World War II submarine found in murky waters of Strait of Malacca

In the murky waters of the Strait of Malacca, about 90 miles (145km) south of Phuket, Thailand, four divers discovered a World War II submarine that was scuttled 77 years ago, now teeming with marine life.

The wreckage, believed to be the USS Grenadier, was found last October by divers Jean Luc Rivoire, Lance Horowitz, Benoit Laborie and Ben Reymenants, the team announced this month.

Over the subsequent six months, the men completed six dives to study and identify the submarine, Mr Horowitz, 36, said on Friday (Sept 18) from Phuket.

After measuring parts of the submarine and comparing them with technical drawings from the National Archives and Records Administration, the men felt confident that they had located the Grenadier, he said.
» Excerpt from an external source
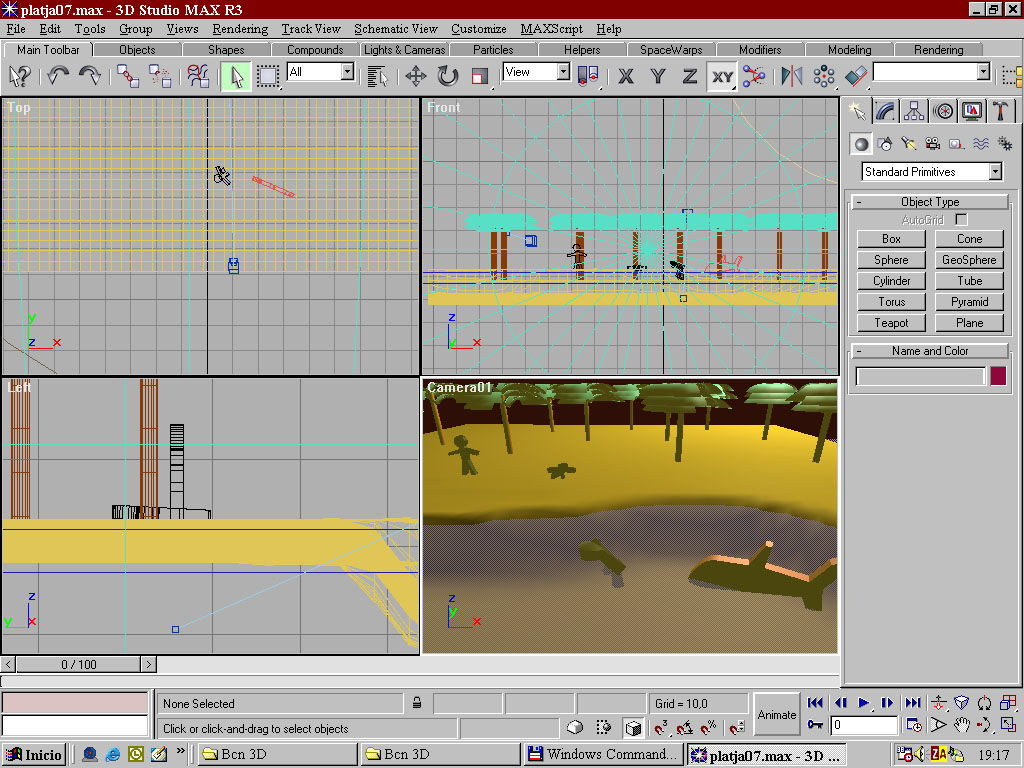This screenshot has height=768, width=1024.
Task: Create a GeoSphere via its button
Action: [969, 260]
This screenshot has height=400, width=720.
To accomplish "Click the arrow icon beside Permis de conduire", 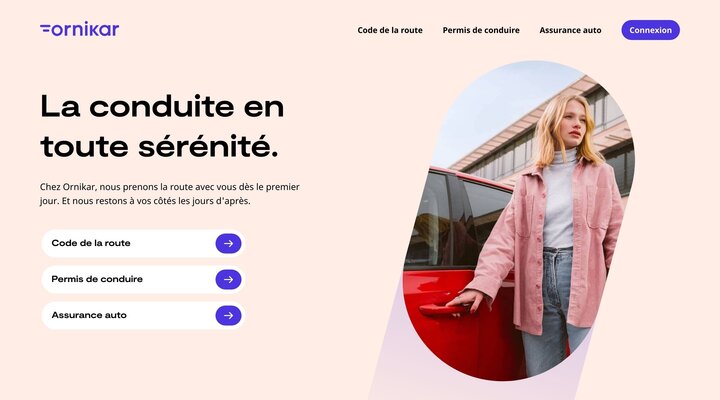I will point(228,279).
“It was as good as we were hoping for, really,” Mr Horowitz said of the team’s US$149,498) expedition. “It was a very powerful feeling; it was wonderful.”
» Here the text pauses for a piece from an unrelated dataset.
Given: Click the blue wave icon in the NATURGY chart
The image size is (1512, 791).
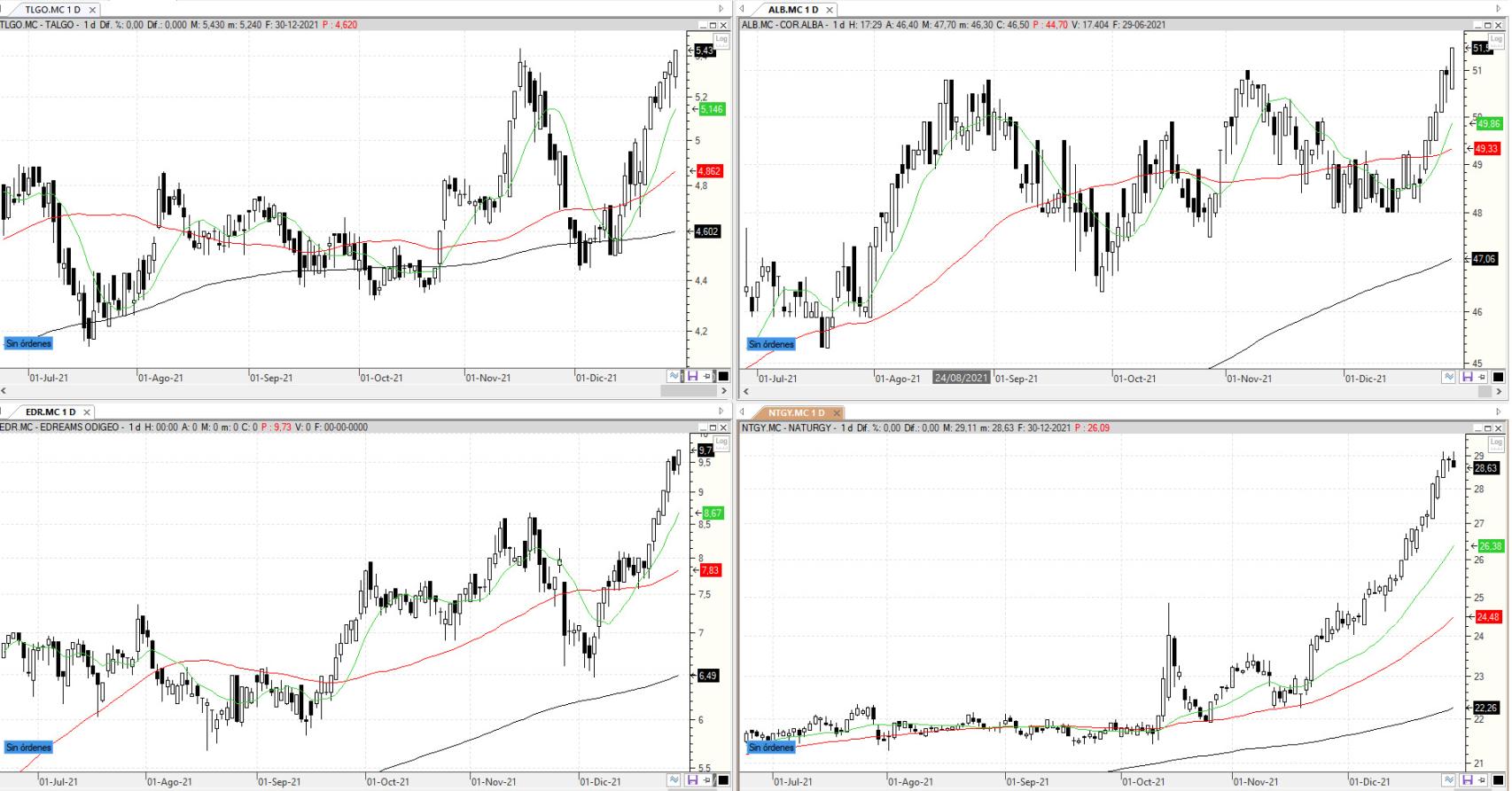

The Grenadier is more than 300 feet (91m) long and weighs 1,475 tons, according to the Naval History and Heritage Command. The ship was found sitting upright more than 260 feet underwater, the divers said in a statement.

The next step is to have the findings verified by the naval history command. That will likely take a few months, according to Mr Robert Neyland, head of the command’s underwater archaeology branch.
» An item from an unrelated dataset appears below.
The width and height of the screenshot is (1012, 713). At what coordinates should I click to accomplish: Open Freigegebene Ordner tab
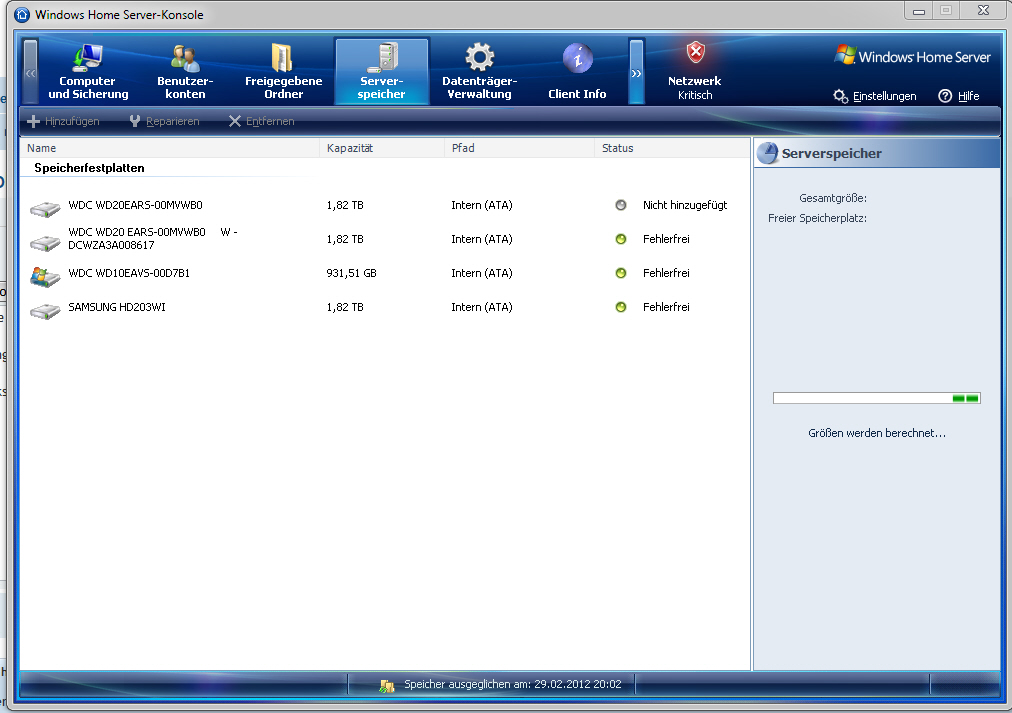[x=283, y=71]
“Confirming the identity of any potential discovery, as in the case of USS Grenadier, is a process that is given much weight by the US Navy, as it not only affords legal protections to the site through the Sunken Military Craft Act, but the act can also provide closure to the families of those sailors lost in the line of duty,” Mr Neyland said in an e-mail.

Mr Robert Palmer, a sailor aboard the Grenadier, wrote in “The Silent Service in World War II” that in the early morning of April 22, 1943, crew members fired at a Japanese plane, which dropped a bomb nearby.

All 76 men survived but were picked up by a Japanese armed merchant ship, Mr Palmer said, and tortured. Four died in Japanese captivity.

“It’s amazing how the families of survivors have reached out to us since they’ve found out it’s been discovered,” Mr Horowitz said on Friday.